EXCERPTED TEXT Start Marker

Britain formally left the European Union at the end of January, just before the pandemic struck. If you think you might have missed the consequences of that historic exit because of coronavirus, you'd be wrong.
Our neighbour remains a de facto member of the EU's trading arrangements until the end of this year. That 'transition period' has allowed Irish businesses to buy stuff from British businesses exactly as they have done for decades, and vice versa.
But Brexit in name only will not last much longer. 'Frictionless' trade across the Irish Sea will end on the first day of 2021. That much has been clear since Boris Johnson's government ruled out extending the agreed 11-month transition period. More time would have allowed each side's negotiators more scope to cut a detailed and comprehensive long-term deal (trade deals between modern economies are inevitably complex).
Less clear is how much friction there will be for businesses trading across the Irish Sea from the beginning of next year. That is because the EU and the UK are still slugging it out on the terms of their future relationship.
What's at stake and what's the problem?
First, some perspective. The economic calamity caused by the pandemic is far worse than the worst 'no deal' Brexit. But that says more about the gargantuan shock the world is currently experiencing as a result of coronavirus than it does about how bad Brexit could be.
Many, if not most, businesses have been negatively affected by the pandemic in one way or another. The negative impact of Brexit for businesses selling into the British market has been much discussed in recent years.

EXCERPTED TEXT End Marker
DATA FOR REVIEW Start Marker

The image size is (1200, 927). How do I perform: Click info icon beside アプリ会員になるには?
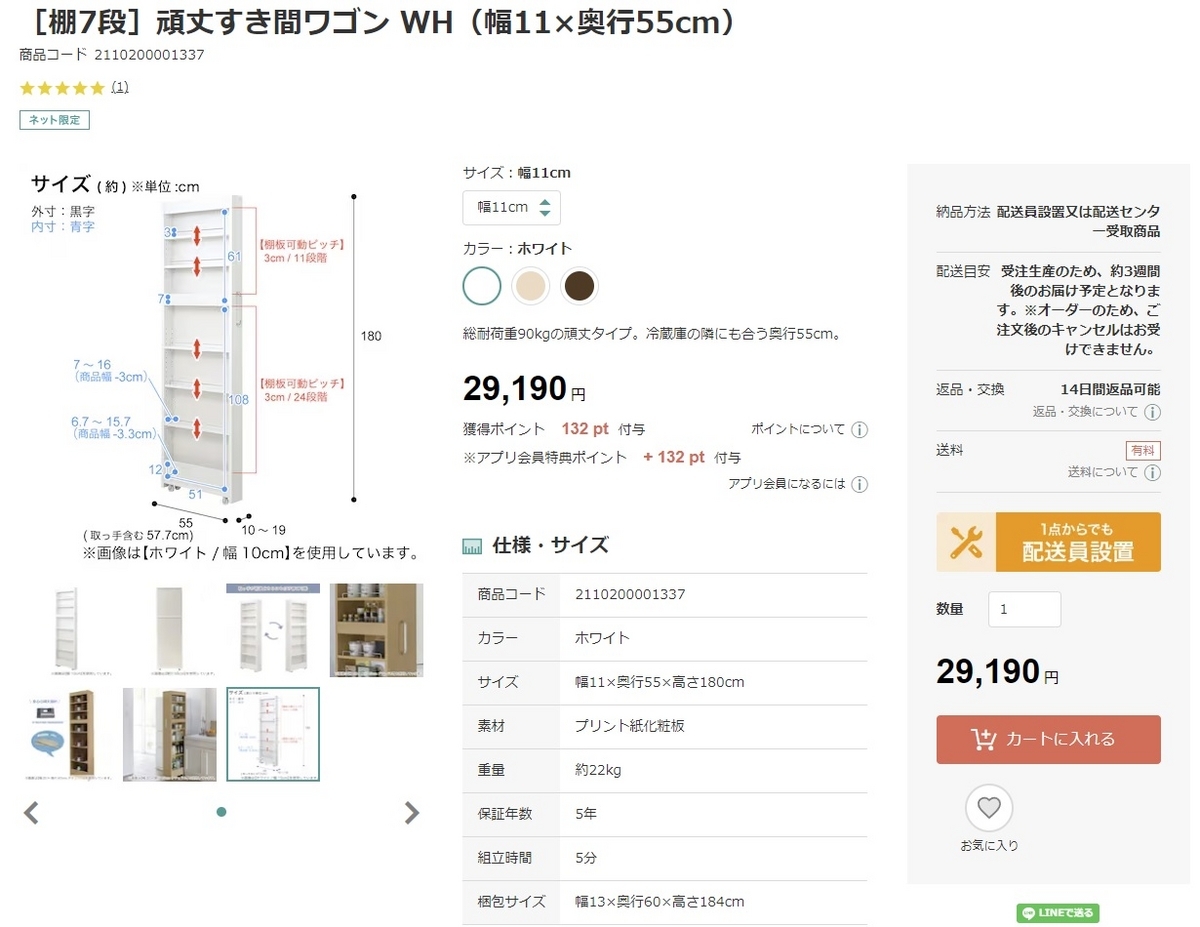[x=859, y=484]
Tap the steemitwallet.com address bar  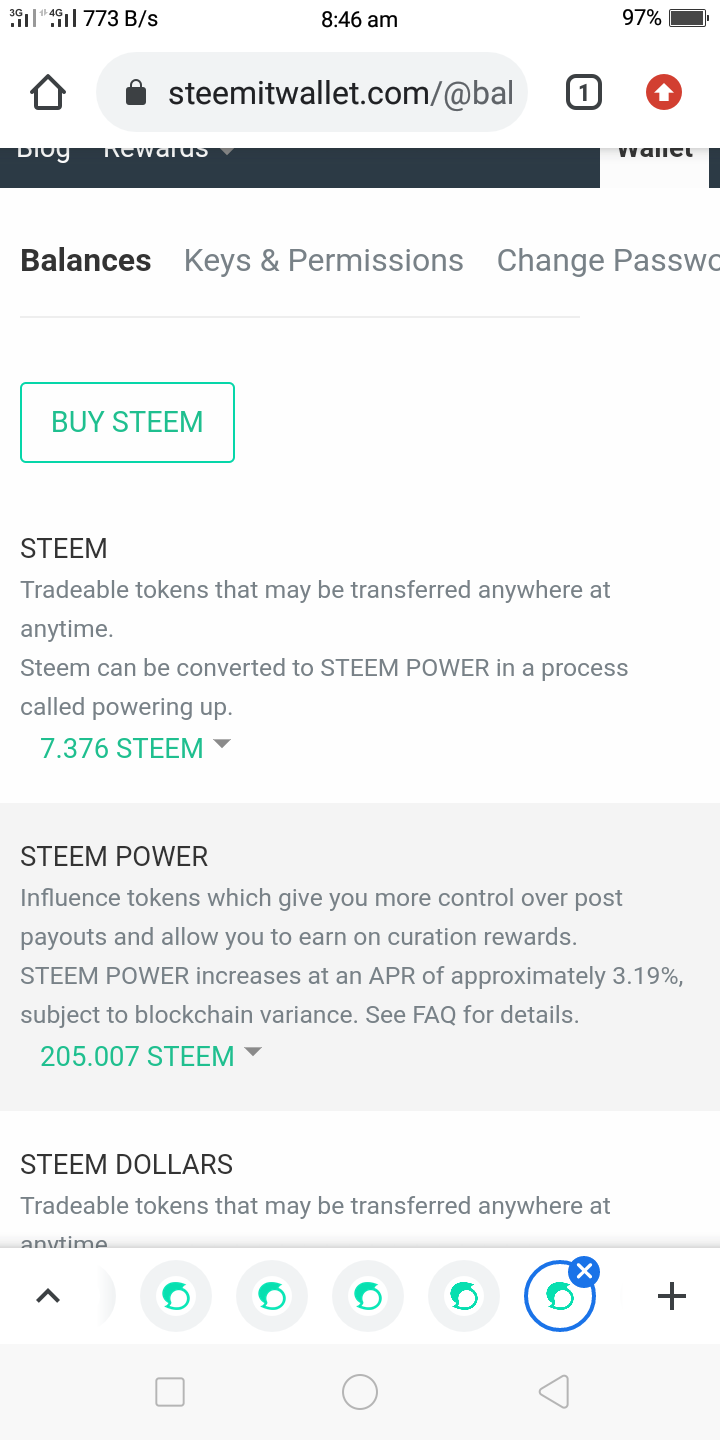point(311,93)
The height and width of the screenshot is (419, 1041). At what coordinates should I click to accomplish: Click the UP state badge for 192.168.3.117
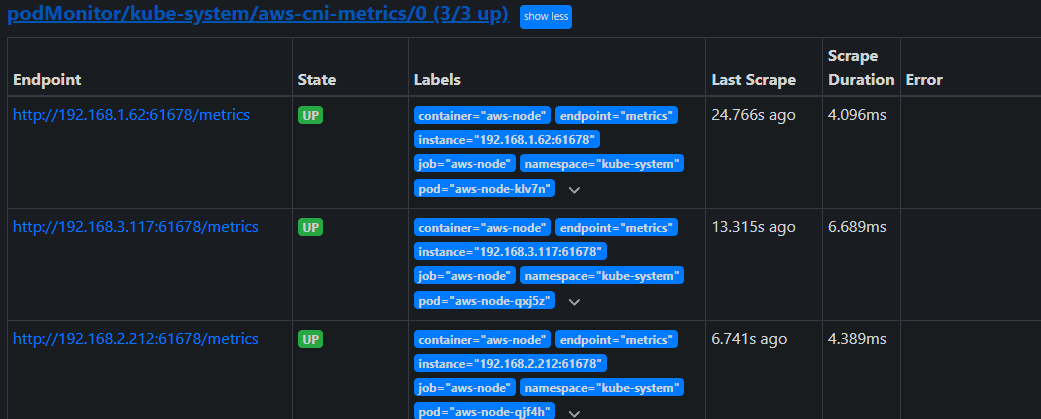pyautogui.click(x=310, y=227)
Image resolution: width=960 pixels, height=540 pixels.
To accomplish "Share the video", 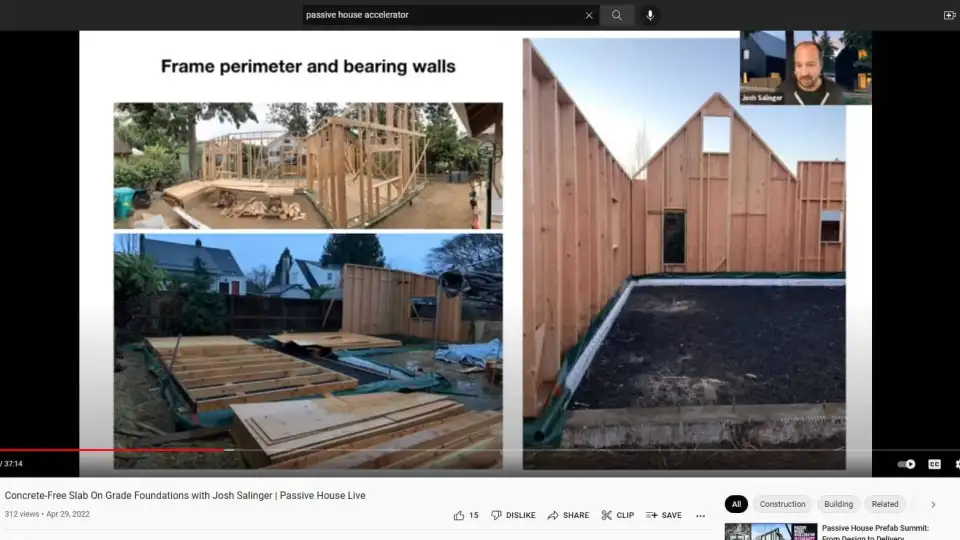I will 568,515.
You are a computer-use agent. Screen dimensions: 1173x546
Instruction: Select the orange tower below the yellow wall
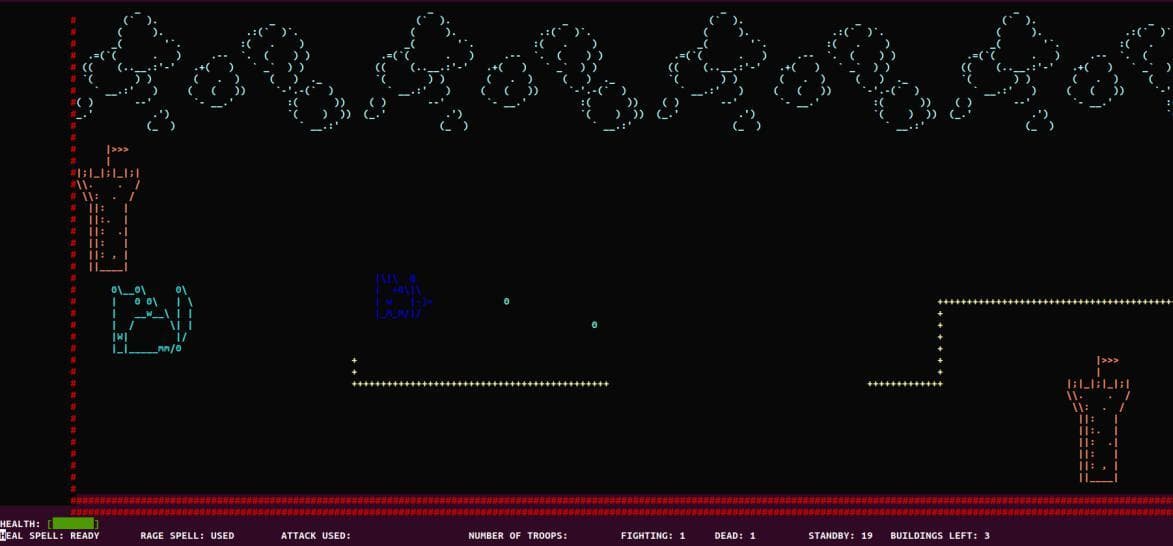[1099, 419]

DATA FOR REVIEW End Marker

### WHAT THE TASK REQUIRES
Continue the article on Brexit and trade across the Irish Sea from its last sentence.

### TASK ANSWER
Suffice to say that to erect new barriers to trade across the Irish Sea in the middle of the Covid crash would be a disaster for many companies, and could push many of them over the edge.
If the plight of exporters is well known and much discussed, the risks of possible shortages of essential supplies in January need more attention.
Ireland remains highly dependent on Britain as a source of imports - from the flour that goes into bread to the petrol that goes into our vehicles. In the first half of this year, one in four euro spent by Ireland Inc on foreign goods went to UK businesses, making Britain our single most important source of goods.
But even this does not illustrate how significant any disruption to Irish Sea supply lines could be for Ireland. Two other factors are relevant.
First, it has often been said that Ireland exports everything it produces and imports everything it consumes. This is not quite true, but it is much truer than for bigger economies, such as Britain, which produces a wider range of goods. On a per-person basis, we in Ireland import around four times more goods than the average Briton.
The other additional reason a messy Brexit would amount to a second supply whammy, to add to the one inflicted by the virus, is the role our neighbouring island plays as a land bridge to and from the Continent. Most of the nuts, bolts, food products and everything else consumers and businesses buy in from the rest of the world comes from continental countries. Much of the merchandise coming to Ireland on trucks comes through Britain because that route is much faster than sailing directly from the Continent.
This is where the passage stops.